## TASK REQUIREMENTS
Reproduce the entries so that every line matches the original exactly.

INFORMATION PROVIDED Start Marker

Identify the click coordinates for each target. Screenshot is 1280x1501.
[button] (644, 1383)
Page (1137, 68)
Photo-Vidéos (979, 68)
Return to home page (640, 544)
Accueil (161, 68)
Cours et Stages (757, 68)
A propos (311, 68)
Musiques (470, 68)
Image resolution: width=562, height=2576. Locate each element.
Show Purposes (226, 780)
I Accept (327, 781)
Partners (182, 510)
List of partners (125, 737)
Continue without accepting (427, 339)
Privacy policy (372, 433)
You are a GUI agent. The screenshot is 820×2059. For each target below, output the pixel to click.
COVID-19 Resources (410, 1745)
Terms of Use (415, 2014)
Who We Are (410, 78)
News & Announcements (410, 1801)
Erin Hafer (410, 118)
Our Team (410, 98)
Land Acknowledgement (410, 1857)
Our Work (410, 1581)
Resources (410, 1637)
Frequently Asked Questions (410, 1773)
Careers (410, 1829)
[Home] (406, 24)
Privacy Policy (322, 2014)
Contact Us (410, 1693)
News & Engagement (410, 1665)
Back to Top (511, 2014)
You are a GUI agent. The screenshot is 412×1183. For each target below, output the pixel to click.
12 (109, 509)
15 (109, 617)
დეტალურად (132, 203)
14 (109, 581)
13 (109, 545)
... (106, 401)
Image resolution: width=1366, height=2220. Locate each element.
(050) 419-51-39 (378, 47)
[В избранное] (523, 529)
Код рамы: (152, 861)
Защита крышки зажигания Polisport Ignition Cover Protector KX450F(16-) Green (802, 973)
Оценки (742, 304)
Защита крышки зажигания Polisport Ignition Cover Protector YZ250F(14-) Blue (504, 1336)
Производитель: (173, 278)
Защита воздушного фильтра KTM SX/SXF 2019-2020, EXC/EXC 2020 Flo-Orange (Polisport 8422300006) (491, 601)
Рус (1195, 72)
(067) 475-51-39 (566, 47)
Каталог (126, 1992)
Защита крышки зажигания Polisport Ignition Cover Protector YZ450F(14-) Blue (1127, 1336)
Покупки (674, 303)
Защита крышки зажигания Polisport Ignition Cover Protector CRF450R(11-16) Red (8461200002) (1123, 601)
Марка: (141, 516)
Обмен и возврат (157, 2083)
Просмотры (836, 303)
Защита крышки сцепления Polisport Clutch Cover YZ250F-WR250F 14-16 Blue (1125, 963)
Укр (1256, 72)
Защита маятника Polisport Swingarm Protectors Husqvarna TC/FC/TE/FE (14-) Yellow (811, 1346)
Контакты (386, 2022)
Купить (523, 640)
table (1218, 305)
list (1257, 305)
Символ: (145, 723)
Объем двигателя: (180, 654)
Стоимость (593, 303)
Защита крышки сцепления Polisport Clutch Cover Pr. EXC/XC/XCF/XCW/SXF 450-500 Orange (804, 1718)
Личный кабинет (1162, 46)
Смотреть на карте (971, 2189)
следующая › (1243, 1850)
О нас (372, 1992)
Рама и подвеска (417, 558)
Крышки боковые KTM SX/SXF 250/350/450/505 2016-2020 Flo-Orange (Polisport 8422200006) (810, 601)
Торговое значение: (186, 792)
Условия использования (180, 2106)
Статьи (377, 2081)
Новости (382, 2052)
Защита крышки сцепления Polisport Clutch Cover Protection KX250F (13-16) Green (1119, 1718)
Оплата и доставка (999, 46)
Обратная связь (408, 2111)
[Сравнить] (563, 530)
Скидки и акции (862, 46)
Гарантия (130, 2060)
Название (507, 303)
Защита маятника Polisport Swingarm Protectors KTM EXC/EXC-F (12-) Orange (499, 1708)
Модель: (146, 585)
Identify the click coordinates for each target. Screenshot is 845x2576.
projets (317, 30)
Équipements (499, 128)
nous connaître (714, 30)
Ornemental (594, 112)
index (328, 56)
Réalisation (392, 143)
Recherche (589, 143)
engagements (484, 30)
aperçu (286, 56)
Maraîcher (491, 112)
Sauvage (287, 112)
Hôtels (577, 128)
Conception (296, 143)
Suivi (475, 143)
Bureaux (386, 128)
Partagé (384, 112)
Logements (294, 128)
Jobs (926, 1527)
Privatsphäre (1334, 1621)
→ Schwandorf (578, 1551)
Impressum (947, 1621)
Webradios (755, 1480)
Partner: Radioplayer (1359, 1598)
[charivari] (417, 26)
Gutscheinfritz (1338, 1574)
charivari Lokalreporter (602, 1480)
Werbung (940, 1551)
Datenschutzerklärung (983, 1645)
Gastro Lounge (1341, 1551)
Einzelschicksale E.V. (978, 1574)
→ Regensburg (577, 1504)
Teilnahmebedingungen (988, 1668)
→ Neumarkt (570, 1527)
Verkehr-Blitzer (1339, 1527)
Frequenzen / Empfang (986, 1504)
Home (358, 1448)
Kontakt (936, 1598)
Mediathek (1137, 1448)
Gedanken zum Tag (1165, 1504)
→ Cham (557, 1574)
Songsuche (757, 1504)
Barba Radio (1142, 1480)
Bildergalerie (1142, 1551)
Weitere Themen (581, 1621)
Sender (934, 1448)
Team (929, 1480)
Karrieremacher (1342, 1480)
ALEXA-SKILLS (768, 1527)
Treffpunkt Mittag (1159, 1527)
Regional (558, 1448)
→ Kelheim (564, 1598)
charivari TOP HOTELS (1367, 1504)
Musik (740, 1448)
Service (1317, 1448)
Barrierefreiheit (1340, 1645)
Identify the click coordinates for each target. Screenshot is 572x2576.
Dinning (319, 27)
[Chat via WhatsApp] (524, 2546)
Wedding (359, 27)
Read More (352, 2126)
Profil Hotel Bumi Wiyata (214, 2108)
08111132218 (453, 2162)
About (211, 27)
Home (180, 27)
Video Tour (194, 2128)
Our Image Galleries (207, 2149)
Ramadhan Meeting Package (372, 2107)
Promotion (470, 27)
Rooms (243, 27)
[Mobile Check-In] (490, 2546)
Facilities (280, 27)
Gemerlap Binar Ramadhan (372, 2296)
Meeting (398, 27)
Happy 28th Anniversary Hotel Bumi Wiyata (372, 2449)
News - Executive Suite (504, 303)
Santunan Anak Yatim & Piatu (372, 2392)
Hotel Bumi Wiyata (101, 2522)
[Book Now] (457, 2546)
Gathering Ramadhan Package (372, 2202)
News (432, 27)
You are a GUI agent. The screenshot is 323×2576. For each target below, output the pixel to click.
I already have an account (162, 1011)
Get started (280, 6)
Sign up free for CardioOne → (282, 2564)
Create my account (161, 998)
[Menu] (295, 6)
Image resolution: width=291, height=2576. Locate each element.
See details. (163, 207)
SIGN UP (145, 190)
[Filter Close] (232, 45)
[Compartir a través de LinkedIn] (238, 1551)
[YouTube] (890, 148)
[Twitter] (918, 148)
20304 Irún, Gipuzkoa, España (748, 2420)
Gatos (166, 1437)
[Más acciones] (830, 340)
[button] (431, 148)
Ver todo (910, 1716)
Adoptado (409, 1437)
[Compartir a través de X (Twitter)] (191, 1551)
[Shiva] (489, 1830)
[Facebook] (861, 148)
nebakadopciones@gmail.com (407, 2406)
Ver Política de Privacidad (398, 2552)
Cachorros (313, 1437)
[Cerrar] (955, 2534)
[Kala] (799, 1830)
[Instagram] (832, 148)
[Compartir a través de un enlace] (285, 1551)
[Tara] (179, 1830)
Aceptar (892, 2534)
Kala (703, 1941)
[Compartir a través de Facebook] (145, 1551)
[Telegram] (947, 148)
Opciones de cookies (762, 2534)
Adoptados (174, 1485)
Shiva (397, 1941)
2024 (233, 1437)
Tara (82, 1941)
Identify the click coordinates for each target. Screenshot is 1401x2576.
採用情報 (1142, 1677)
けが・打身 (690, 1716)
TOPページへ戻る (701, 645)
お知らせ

INFORMATION PROVIDED End Marker

## TASK ANSWER
Identify the click coordinates for each target. Screenshot is 1280x1501.
[button] (644, 1383)
Page (1137, 68)
Photo-Vidéos (979, 68)
Return to home page (640, 544)
Accueil (161, 68)
Cours et Stages (757, 68)
A propos (311, 68)
Musiques (470, 68)
Image resolution: width=562, height=2576. Locate each element.
Show Purposes (226, 780)
I Accept (327, 781)
Partners (182, 510)
List of partners (125, 737)
Continue without accepting (427, 339)
Privacy policy (372, 433)
You are a GUI agent. The screenshot is 820×2059. For each target below, output the pixel to click.
COVID-19 Resources (410, 1745)
Terms of Use (415, 2014)
Who We Are (410, 78)
News & Announcements (410, 1801)
Erin Hafer (410, 118)
Our Team (410, 98)
Land Acknowledgement (410, 1857)
Our Work (410, 1581)
Resources (410, 1637)
Frequently Asked Questions (410, 1773)
Careers (410, 1829)
[Home] (406, 24)
Privacy Policy (322, 2014)
Contact Us (410, 1693)
News & Engagement (410, 1665)
Back to Top (511, 2014)
You are a GUI agent. The screenshot is 412×1183. For each target below, output the pixel to click.
12 (109, 509)
15 (109, 617)
დეტალურად (132, 203)
14 (109, 581)
13 (109, 545)
... (106, 401)
Image resolution: width=1366, height=2220. Locate each element.
(050) 419-51-39 (378, 47)
[В избранное] (523, 529)
Код рамы: (152, 861)
Защита крышки зажигания Polisport Ignition Cover Protector KX450F(16-) Green (802, 973)
Оценки (742, 304)
Защита крышки зажигания Polisport Ignition Cover Protector YZ250F(14-) Blue (504, 1336)
Производитель: (173, 278)
Защита воздушного фильтра KTM SX/SXF 2019-2020, EXC/EXC 2020 Flo-Orange (Polisport 8422300006) (491, 601)
Рус (1195, 72)
(067) 475-51-39 (566, 47)
Каталог (126, 1992)
Защита крышки зажигания Polisport Ignition Cover Protector YZ450F(14-) Blue (1127, 1336)
Покупки (674, 303)
Защита крышки зажигания Polisport Ignition Cover Protector CRF450R(11-16) Red (8461200002) (1123, 601)
Марка: (141, 516)
Обмен и возврат (157, 2083)
Просмотры (836, 303)
Защита крышки сцепления Polisport Clutch Cover YZ250F-WR250F 14-16 Blue (1125, 963)
Укр (1256, 72)
Защита маятника Polisport Swingarm Protectors Husqvarna TC/FC/TE/FE (14-) Yellow (811, 1346)
Контакты (386, 2022)
Купить (523, 640)
table (1218, 305)
list (1257, 305)
Символ: (145, 723)
Объем двигателя: (180, 654)
Стоимость (593, 303)
Защита крышки сцепления Polisport Clutch Cover Pr. EXC/XC/XCF/XCW/SXF 450-500 Orange (804, 1718)
Личный кабинет (1162, 46)
Смотреть на карте (971, 2189)
следующая › (1243, 1850)
О нас (372, 1992)
Рама и подвеска (417, 558)
Крышки боковые KTM SX/SXF 250/350/450/505 2016-2020 Flo-Orange (Polisport 8422200006) (810, 601)
Торговое значение: (186, 792)
Условия использования (180, 2106)
Статьи (377, 2081)
Новости (382, 2052)
Защита крышки сцепления Polisport Clutch Cover Protection KX250F (13-16) Green (1119, 1718)
Оплата и доставка (999, 46)
Обратная связь (408, 2111)
[Сравнить] (563, 530)
Скидки и акции (862, 46)
Гарантия (130, 2060)
Название (507, 303)
Защита маятника Polisport Swingarm Protectors KTM EXC/EXC-F (12-) Orange (499, 1708)
Модель: (146, 585)
Identify the click coordinates for each target. Screenshot is 845x2576.
projets (317, 30)
Équipements (499, 128)
nous connaître (714, 30)
Ornemental (594, 112)
index (328, 56)
Réalisation (392, 143)
Recherche (589, 143)
engagements (484, 30)
aperçu (286, 56)
Maraîcher (491, 112)
Sauvage (287, 112)
Hôtels (577, 128)
Conception (296, 143)
Suivi (475, 143)
Bureaux (386, 128)
Partagé (384, 112)
Logements (294, 128)
Jobs (926, 1527)
Privatsphäre (1334, 1621)
→ Schwandorf (578, 1551)
Impressum (947, 1621)
Webradios (755, 1480)
Partner: Radioplayer (1359, 1598)
[charivari] (417, 26)
Gutscheinfritz (1338, 1574)
charivari Lokalreporter (602, 1480)
Werbung (940, 1551)
Datenschutzerklärung (983, 1645)
Gastro Lounge (1341, 1551)
Einzelschicksale E.V. (978, 1574)
→ Regensburg (577, 1504)
Teilnahmebedingungen (988, 1668)
→ Neumarkt (570, 1527)
Verkehr-Blitzer (1339, 1527)
Frequenzen / Empfang (986, 1504)
Home (358, 1448)
Kontakt (936, 1598)
Mediathek (1137, 1448)
Gedanken zum Tag (1165, 1504)
→ Cham (557, 1574)
Songsuche (757, 1504)
Barba Radio (1142, 1480)
Bildergalerie (1142, 1551)
Weitere Themen (581, 1621)
Sender (934, 1448)
Team (929, 1480)
Karrieremacher (1342, 1480)
ALEXA-SKILLS (768, 1527)
Treffpunkt Mittag (1159, 1527)
Regional (558, 1448)
→ Kelheim (564, 1598)
charivari TOP HOTELS (1367, 1504)
Musik (740, 1448)
Service (1317, 1448)
Barrierefreiheit (1340, 1645)
Identify the click coordinates for each target. Screenshot is 572x2576.
Dinning (319, 27)
[Chat via WhatsApp] (524, 2546)
Wedding (359, 27)
Read More (352, 2126)
Profil Hotel Bumi Wiyata (214, 2108)
08111132218 (453, 2162)
About (211, 27)
Home (180, 27)
Video Tour (194, 2128)
Our Image Galleries (207, 2149)
Ramadhan Meeting Package (372, 2107)
Promotion (470, 27)
Rooms (243, 27)
[Mobile Check-In] (490, 2546)
Facilities (280, 27)
Gemerlap Binar Ramadhan (372, 2296)
Meeting (398, 27)
Happy 28th Anniversary Hotel Bumi Wiyata (372, 2449)
News - Executive Suite (504, 303)
Santunan Anak Yatim & Piatu (372, 2392)
Hotel Bumi Wiyata (101, 2522)
[Book Now] (457, 2546)
Gathering Ramadhan Package (372, 2202)
News (432, 27)
You are a GUI agent. The screenshot is 323×2576. For each target below, output the pixel to click.
I already have an account (162, 1011)
Get started (280, 6)
Sign up free for CardioOne → (282, 2564)
Create my account (161, 998)
[Menu] (295, 6)
Image resolution: width=291, height=2576. Locate each element.
See details. (163, 207)
SIGN UP (145, 190)
[Filter Close] (232, 45)
[Compartir a través de LinkedIn] (238, 1551)
[YouTube] (890, 148)
[Twitter] (918, 148)
20304 Irún, Gipuzkoa, España (748, 2420)
Gatos (166, 1437)
[Más acciones] (830, 340)
[button] (431, 148)
Ver todo (910, 1716)
Adoptado (409, 1437)
[Compartir a través de X (Twitter)] (191, 1551)
[Shiva] (489, 1830)
[Facebook] (861, 148)
nebakadopciones@gmail.com (407, 2406)
Ver Política de Privacidad (398, 2552)
Cachorros (313, 1437)
[Cerrar] (955, 2534)
[Kala] (799, 1830)
[Instagram] (832, 148)
[Compartir a través de un enlace] (285, 1551)
[Tara] (179, 1830)
Aceptar (892, 2534)
Kala (703, 1941)
[Compartir a través de Facebook] (145, 1551)
[Telegram] (947, 148)
Opciones de cookies (762, 2534)
Adoptados (174, 1485)
Shiva (397, 1941)
2024 (233, 1437)
Tara (82, 1941)
Identify the click coordinates for each target. Screenshot is 1401x2576.
採用情報 (1142, 1677)
けが・打身 (690, 1716)
TOPページへ戻る (701, 645)
お知らせ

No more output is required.